Ciò è valido in riferimento all’arbitrato rituale, in quanto l’eccezione con cui si deduca l’esistenza di una clausola compromissoria per arbitrato irrituale non pone una questione di competenza dell’autorità giudiziaria, ma contesta la proponibilità della domanda per aver i contraenti scelto la risoluzione negoziale della controversia, rinunciando alla tutela giurisdizionale. (Nella fattispecie, l’opponente sollevava l’eccezione di incompetenza del giudice adito per la presenza nel contratto di subappalto oggetto del giudizio di una
clausola compromissoria di devoluzione agli arbitri di qualsiasi controversia sorta in riferimento al predetto contratto e, stabilito, in base a quanto sopra esposto, che si trattava di una questione di incompetenza in senso tecnico, trovandosi di fronte ad un arbitrato rituale, il convenuto opposto dichiarava di aderire a tale eccezione. Conseguentemente, il giudice adito dichiarava la propria incompetenza e revocava il decreto ingiuntivo opposto). (Trib. Ivrea 19.07.2013 n.371)

“Il procedimento arbitrale è ispirato alla libertà delle forme, con la conseguenza che gli arbitri non sono tenuti all’osservanza delle norme del codice di procedura civile relative al giudizio ordinario di cognizione (a meno che le parti non vi abbiano fatto esplicito richiamo nel conferimento dell’incarico arbitrale). In particolare a tale procedimento non si applica, né direttamente, né indirettamente, il regime delle preclusioni di cui all’articolo 183 del Cpc. (In applicazione del riferito principio la Suprema corte ha rigettato il motivo di ricorso con il quale si deduceva la violazione – da parte del giudice innanzi al quale era stato impugnato il lodo – dell’articolo 829, commi 1°, n. 9, e 2, del Cpc, stante la genericità della domanda arbitrale e tenuto conto che la successiva precisazione o integrazione della stessa avevano alterato il contraddittorio)” Cass. civ. 04.06.2014 n.12543).

“In tema di arbitrato, anche prima dell’introduzione dell’art. 824 bis cod. proc. civ. da parte del d.lgs. 2 febbraio 2006, n. 40, gli effetti tra le parti del lodo arbitrale rituale erano equiparabili a quelli della sentenza, avendo l’attività degli arbitri natura giurisdizionale e sostitutiva della funzione del giudice ordinario. Ne consegue che degli effetti favorevoli al condebitore del lodo reso tra il creditore ed uno dei condebitori solidali prima dell’entrata in vigore del d.lgs. n. 40 del 2006 può giovarsi altro condebitore solidale che non sia stato parte del giudizio arbitrale, applicandosi pure al lodo non impugnabile l’effetto espansivo della sentenza previsto dall’art. 1306, secondo comma, cod. civ.” (Cass. civ. 26.05.2014 n.11634)

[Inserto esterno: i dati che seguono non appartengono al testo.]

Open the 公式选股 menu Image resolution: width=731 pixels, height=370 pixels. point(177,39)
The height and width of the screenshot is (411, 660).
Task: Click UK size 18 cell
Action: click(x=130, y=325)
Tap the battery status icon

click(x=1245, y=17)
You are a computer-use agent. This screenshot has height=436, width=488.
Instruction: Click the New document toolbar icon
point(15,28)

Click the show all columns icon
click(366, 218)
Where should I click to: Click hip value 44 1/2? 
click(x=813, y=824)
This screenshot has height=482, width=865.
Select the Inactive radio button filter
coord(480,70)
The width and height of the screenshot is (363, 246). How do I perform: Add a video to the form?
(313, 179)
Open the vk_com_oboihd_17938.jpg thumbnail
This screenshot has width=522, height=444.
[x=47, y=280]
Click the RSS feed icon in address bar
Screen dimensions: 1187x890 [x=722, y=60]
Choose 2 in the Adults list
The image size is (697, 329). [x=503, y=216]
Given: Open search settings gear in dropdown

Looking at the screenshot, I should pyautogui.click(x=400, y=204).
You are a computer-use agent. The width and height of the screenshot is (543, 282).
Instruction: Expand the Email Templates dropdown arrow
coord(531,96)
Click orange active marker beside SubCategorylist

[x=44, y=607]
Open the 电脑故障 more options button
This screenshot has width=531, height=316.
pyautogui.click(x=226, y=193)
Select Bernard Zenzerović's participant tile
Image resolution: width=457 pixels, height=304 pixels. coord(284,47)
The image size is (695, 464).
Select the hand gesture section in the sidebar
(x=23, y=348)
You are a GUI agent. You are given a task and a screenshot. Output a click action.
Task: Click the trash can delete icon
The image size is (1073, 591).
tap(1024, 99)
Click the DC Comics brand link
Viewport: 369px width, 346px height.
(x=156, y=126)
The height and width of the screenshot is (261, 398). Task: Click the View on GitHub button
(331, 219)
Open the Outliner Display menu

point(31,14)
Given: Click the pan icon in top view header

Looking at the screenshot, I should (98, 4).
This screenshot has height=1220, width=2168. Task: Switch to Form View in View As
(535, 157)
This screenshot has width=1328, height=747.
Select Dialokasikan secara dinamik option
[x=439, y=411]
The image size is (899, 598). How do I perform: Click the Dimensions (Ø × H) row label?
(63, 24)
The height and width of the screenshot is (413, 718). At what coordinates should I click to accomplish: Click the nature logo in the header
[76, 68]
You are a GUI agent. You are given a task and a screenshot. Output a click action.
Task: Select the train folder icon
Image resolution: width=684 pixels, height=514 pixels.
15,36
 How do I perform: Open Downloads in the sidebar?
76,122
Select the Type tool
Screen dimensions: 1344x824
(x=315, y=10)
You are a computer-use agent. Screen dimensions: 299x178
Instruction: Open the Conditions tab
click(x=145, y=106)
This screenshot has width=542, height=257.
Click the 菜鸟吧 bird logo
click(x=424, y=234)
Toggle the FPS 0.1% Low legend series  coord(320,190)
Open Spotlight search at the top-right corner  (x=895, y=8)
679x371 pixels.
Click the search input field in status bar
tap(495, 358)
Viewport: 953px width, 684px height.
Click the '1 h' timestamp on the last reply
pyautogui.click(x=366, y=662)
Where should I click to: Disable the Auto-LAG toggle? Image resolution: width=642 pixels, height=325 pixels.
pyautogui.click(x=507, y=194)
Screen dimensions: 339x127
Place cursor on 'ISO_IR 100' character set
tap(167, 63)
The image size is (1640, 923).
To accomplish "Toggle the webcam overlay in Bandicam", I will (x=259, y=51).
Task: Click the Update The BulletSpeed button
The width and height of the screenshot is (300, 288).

“In tema di arbitrato, è inammissibile il ricorso per cassazione avverso il provvedimento di rigetto del reclamo nei confronti del decreto di dichiarazione di esecutorietà del lodo; invero, avendo il lodo efficacia vincolante fra le parti dalla data della sua ultima sottoscrizione, deve escludersi che il decreto di esecutorietà sia in alcun modo assistito dal requisito della decisorietà, che è propria della sentenza arbitrale, né da quello della definitività, esistendo diversi modi per rimuoverne l’efficacia, con conseguente esclusione dell’attitudine di tale decreto a pregiudicare i diritti soggettivi derivanti dal rapporto definito con il lodo arbitrale, avendo rilevanza limitata alla sola possibilità di mettere in esecuzione il lodo” (Cass civ. 14.05.2014 n.10450)

“In tema di arbitrato, la sentenza che neghi la propria competenza in relazione ad una convenzione di arbitrato irrituale non è impugnabile per regolamento di competenza, in quanto tale tipologia di arbitrato determina l’inapplicabilità di tutte le norme dettate per quello rituale, ivi compreso l’art. 819 ter cod. proc. civ. (Nella specie, la S.C. ha qualificato come irrituale l’arbitrato previsto da una clausola compromissoria contenuta nello statuto di un consorzio che deferiva alla competenza di un arbitro la soluzione delle controversie fra consorziati attraverso uno strumento inappellabile e destinato a realizzare la volontà delle parti di comporre la controversia).” (Cass. civ. 13.05.2014 n.10300).